Kutipan Teks:

KPK vs Pansus Hak Angket

karikatur ilustrasi

Sudah banyak ujaran anggota Pansus Hak Angket DPR “ditembakkan” kepada KPK (Komisi Pemberantasan Korupsi). Umumnya, ujaran bernada bully (perundungan) sampai tuduhan bebohong kepada publik. Salahsatu “senjata” DPR, berupa keberadaan rumah pengamanan (safe house). Ujaran dengan menggunakan kekuasaan (dan kewenangan) oleh sekawanan anggota DPR, ditanggapi tak kalah keras oleh korps KPK. DPR beradu pencitraan dengan KPK?
Padahal telah terdapat kesepakatan (sejak lama) antara KPK dengan LPSK (Lembaga Perlindungan Saksi dan Korban). Rumah pengamanan, niscaya diperlukan oleh KPK sebagai sarana kinerja rutin. Terutama untuk melindungi saksi. Termasuk terhadap saksi kasus gratifikasi, yang melibatkan mantan Ketua MK (Mahkamah Konstitusi). Akil Mochtar, sebagai Ketua MK didakwa menerima suap dari seorang pengusaha untuk memenangkan pasangan calon dalam pilkada.

Data yang Diberikan:
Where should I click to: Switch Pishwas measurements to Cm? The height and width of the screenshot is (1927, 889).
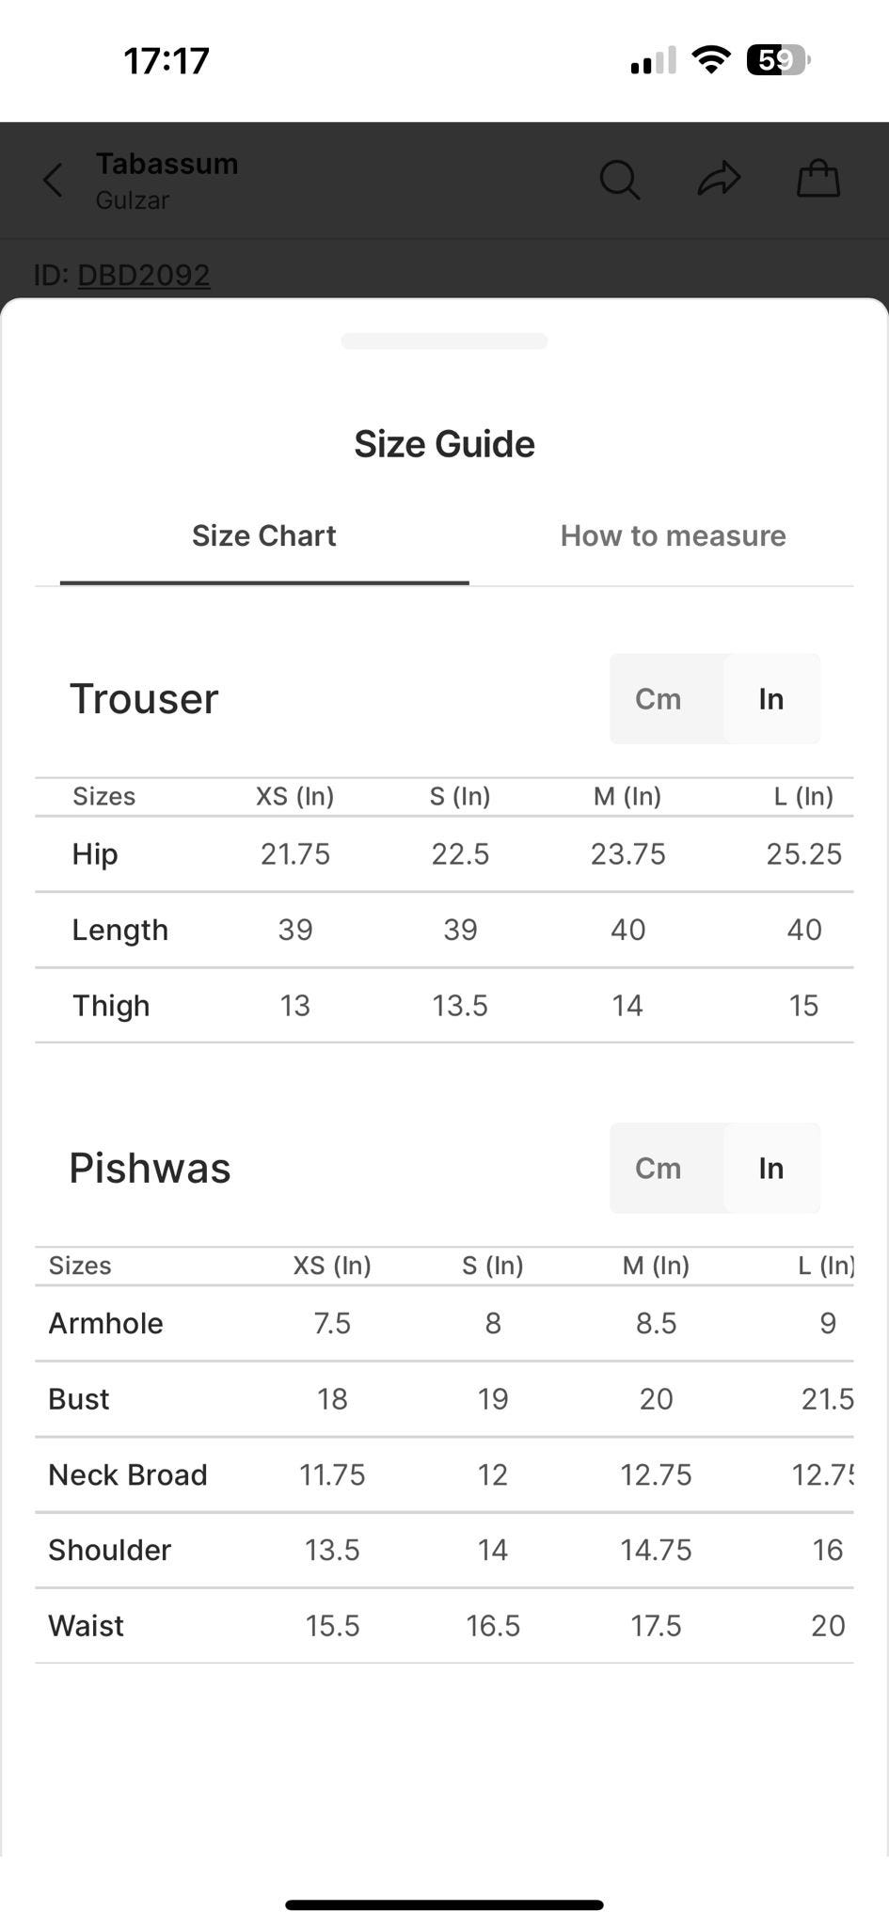[658, 1168]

Petunjuk:
1. Menurut kutipan, apa yang disebut sebagai salah satu "senjata" DPR?
2. Tolong ulangi persis bagian kutipan yang dimulai pada kata "Padahal telah terdapat" dan berhenti setelah "calon dalam pilkada.".

Jawaban:
1. Keberadaan rumah pengamanan (safe house).

2.
Padahal telah terdapat kesepakatan (sejak lama) antara KPK dengan LPSK (Lembaga Perlindungan Saksi dan Korban). Rumah pengamanan, niscaya diperlukan oleh KPK sebagai sarana kinerja rutin. Terutama untuk melindungi saksi. Termasuk terhadap saksi kasus gratifikasi, yang melibatkan mantan Ketua MK (Mahkamah Konstitusi). Akil Mochtar, sebagai Ketua MK didakwa menerima suap dari seorang pengusaha untuk memenangkan pasangan calon dalam pilkada.